▶ [Your objective]
Restate all of the following data exactly, keeping any images out of the copy.
********
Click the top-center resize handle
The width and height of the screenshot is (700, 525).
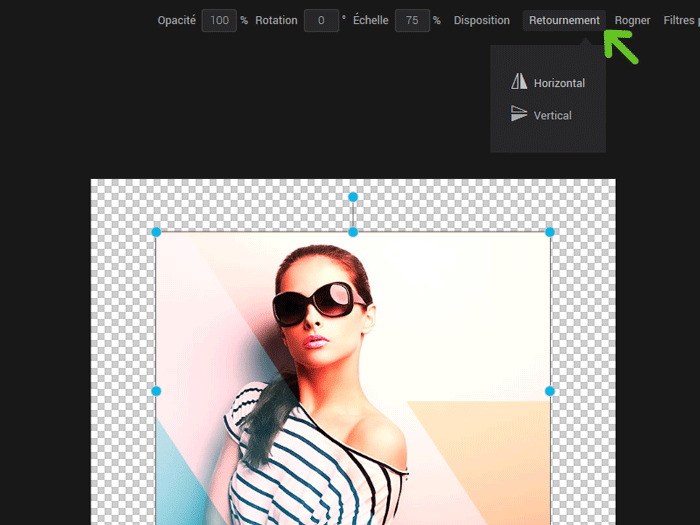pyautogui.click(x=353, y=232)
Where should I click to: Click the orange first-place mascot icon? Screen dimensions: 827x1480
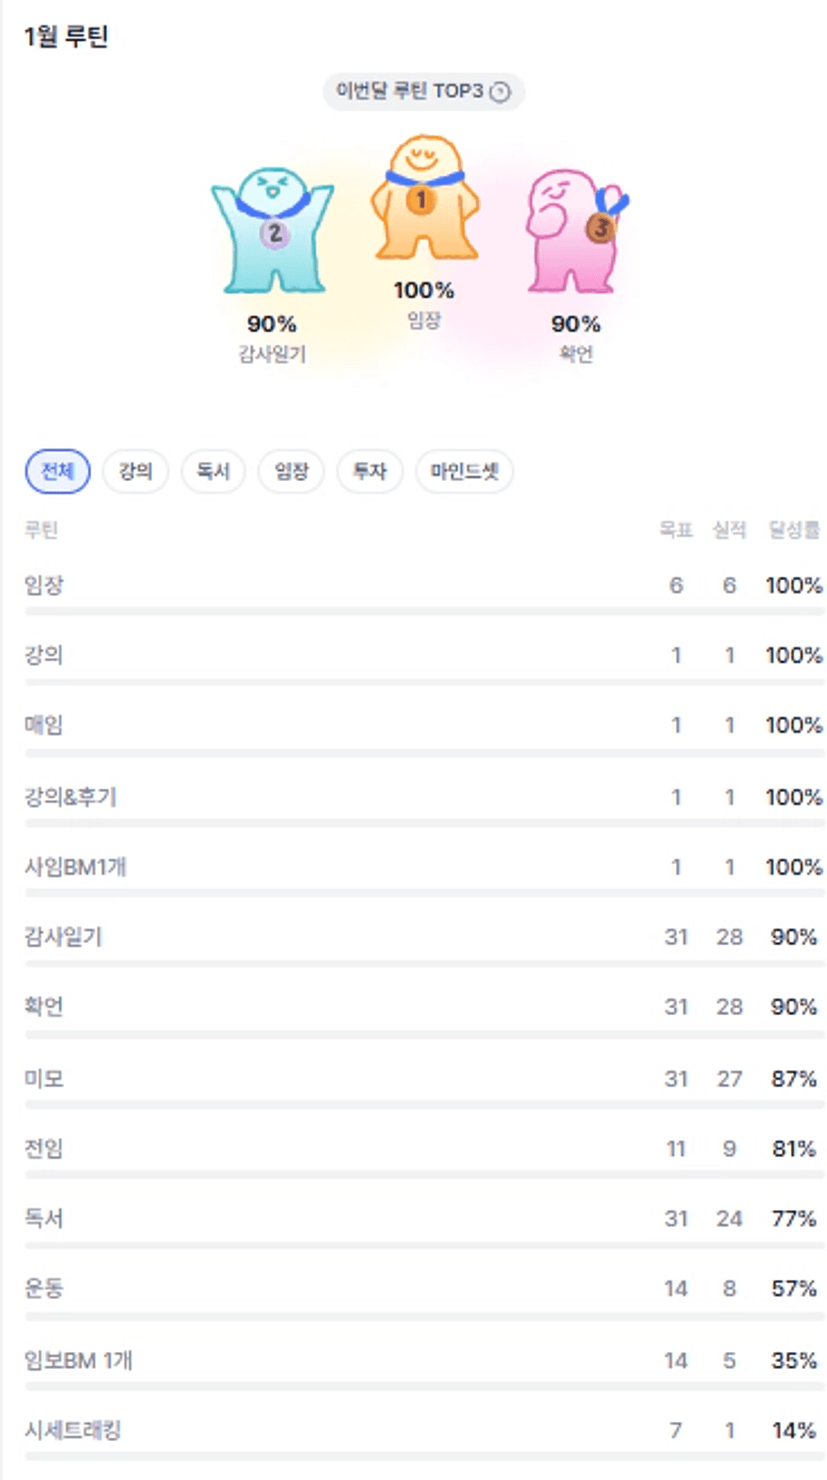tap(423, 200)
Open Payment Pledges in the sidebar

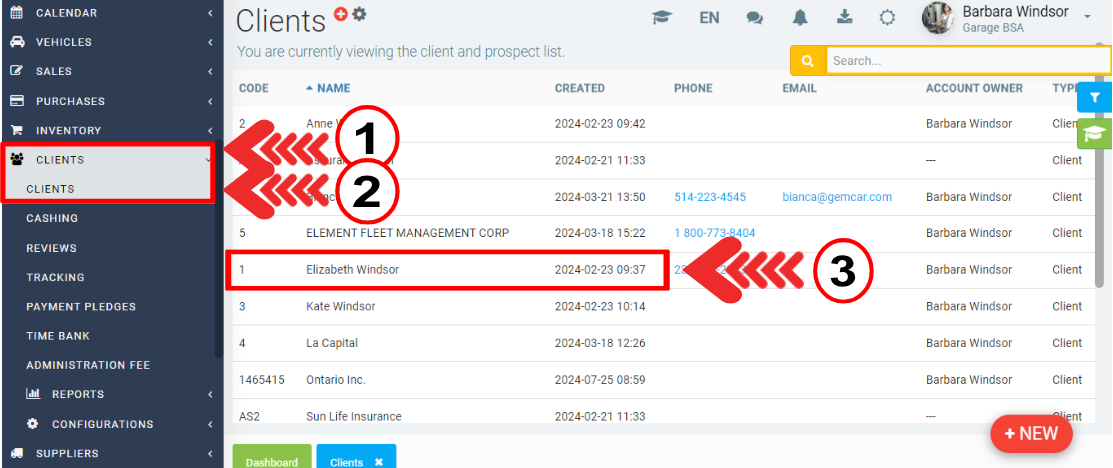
********
▶ [Response]
Click the top-center resize handle
The width and height of the screenshot is (700, 525).
pyautogui.click(x=353, y=232)
Where should I click to: Click the orange first-place mascot icon? Screen dimensions: 827x1480
tap(423, 200)
Open Payment Pledges in the sidebar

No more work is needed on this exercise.